> [PROBLEM DESCRIPTION] When a line of the records contains "Given", copy it.

> [RECORDS TO USE]
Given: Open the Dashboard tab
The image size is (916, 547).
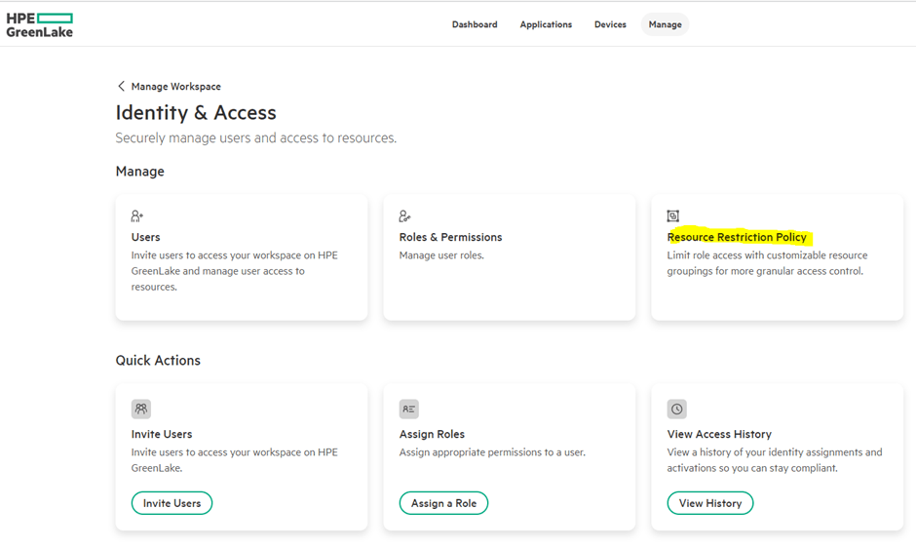Looking at the screenshot, I should point(475,24).
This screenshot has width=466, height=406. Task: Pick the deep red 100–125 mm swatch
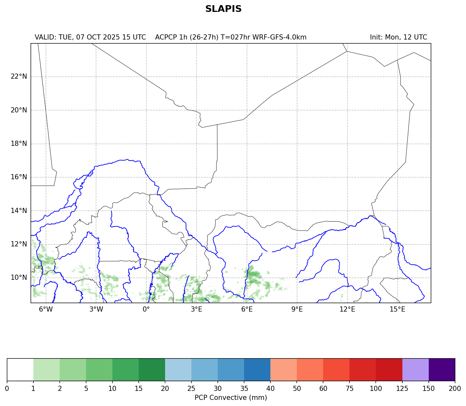389,370
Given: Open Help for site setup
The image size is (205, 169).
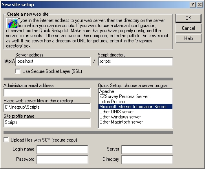Looking at the screenshot, I should 189,38.
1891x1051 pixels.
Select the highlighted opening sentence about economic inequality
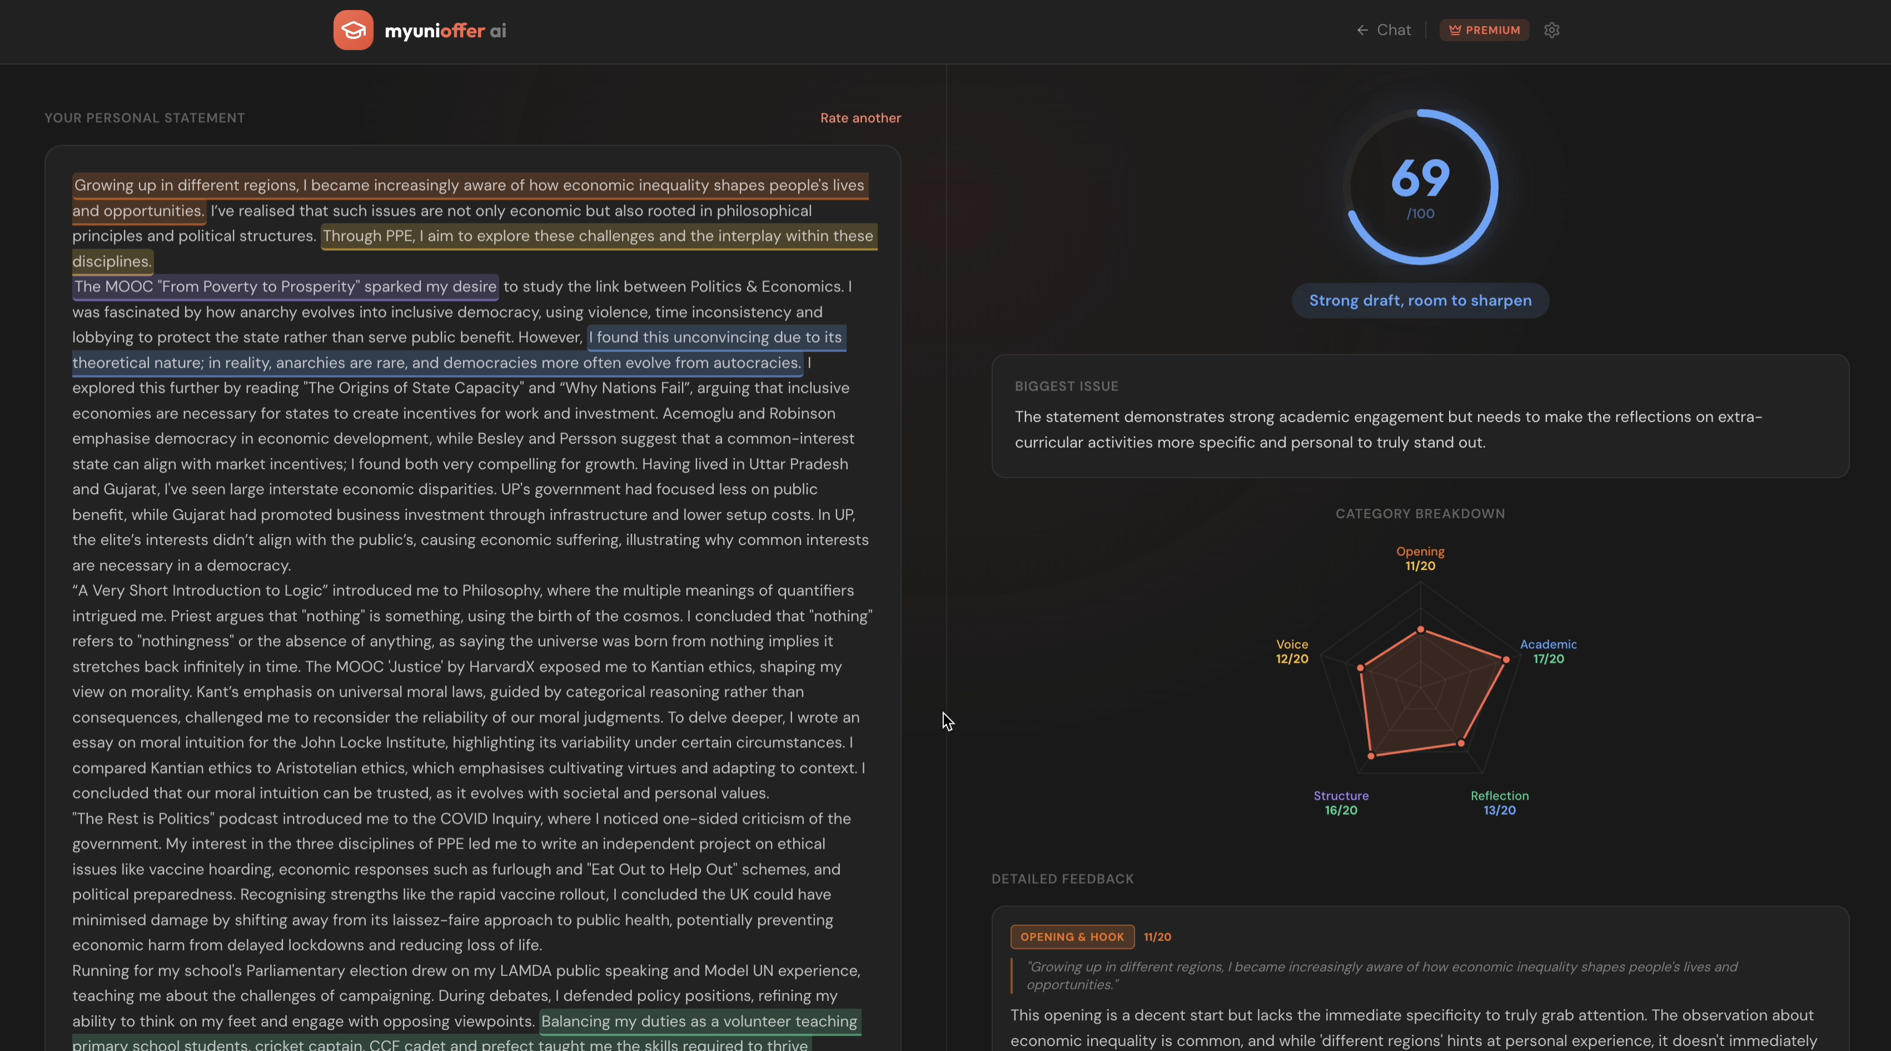tap(470, 198)
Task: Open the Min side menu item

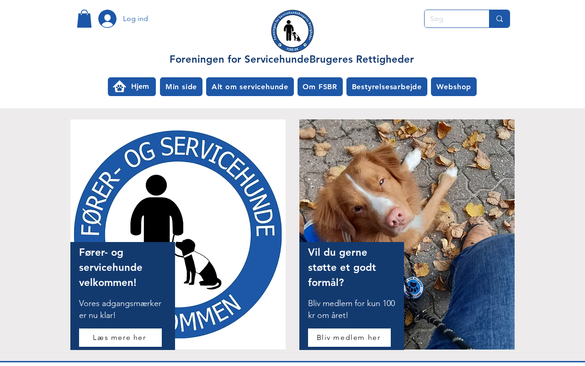Action: coord(181,87)
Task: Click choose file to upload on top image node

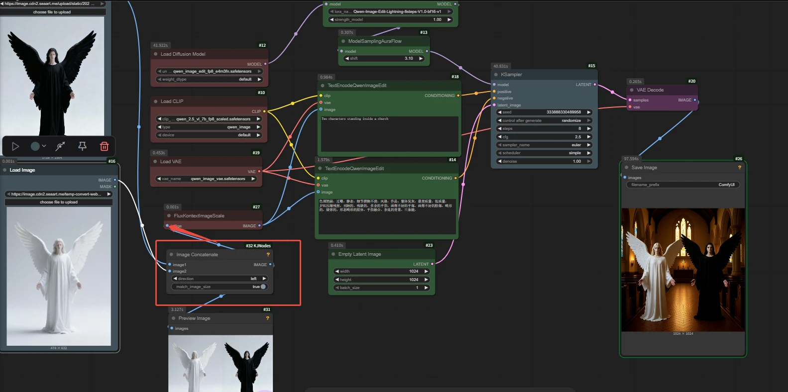Action: pos(52,12)
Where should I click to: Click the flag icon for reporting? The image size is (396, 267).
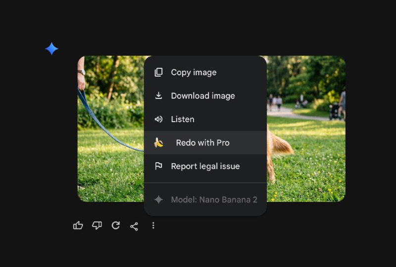(158, 166)
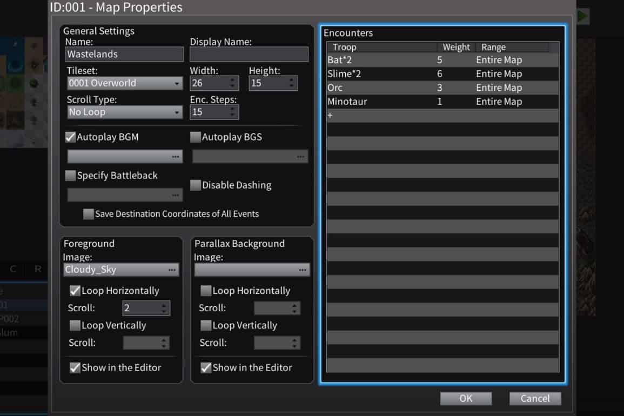Click the OK button
The width and height of the screenshot is (624, 416).
click(x=466, y=398)
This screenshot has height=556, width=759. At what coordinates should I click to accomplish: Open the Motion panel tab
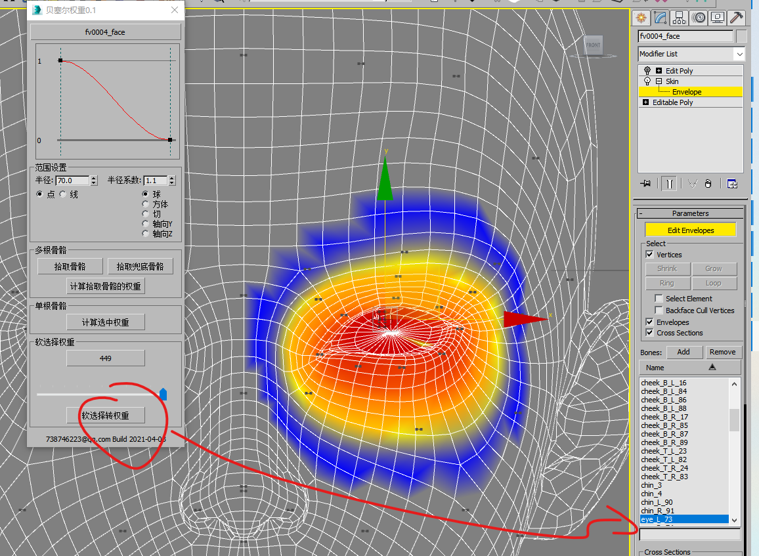pos(698,18)
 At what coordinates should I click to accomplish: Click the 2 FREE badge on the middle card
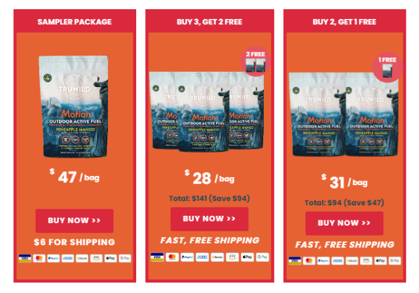coord(255,61)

> [EXPECTED ANSWER]
Given: Open the Dashboard tab
Given: Open Help for site setup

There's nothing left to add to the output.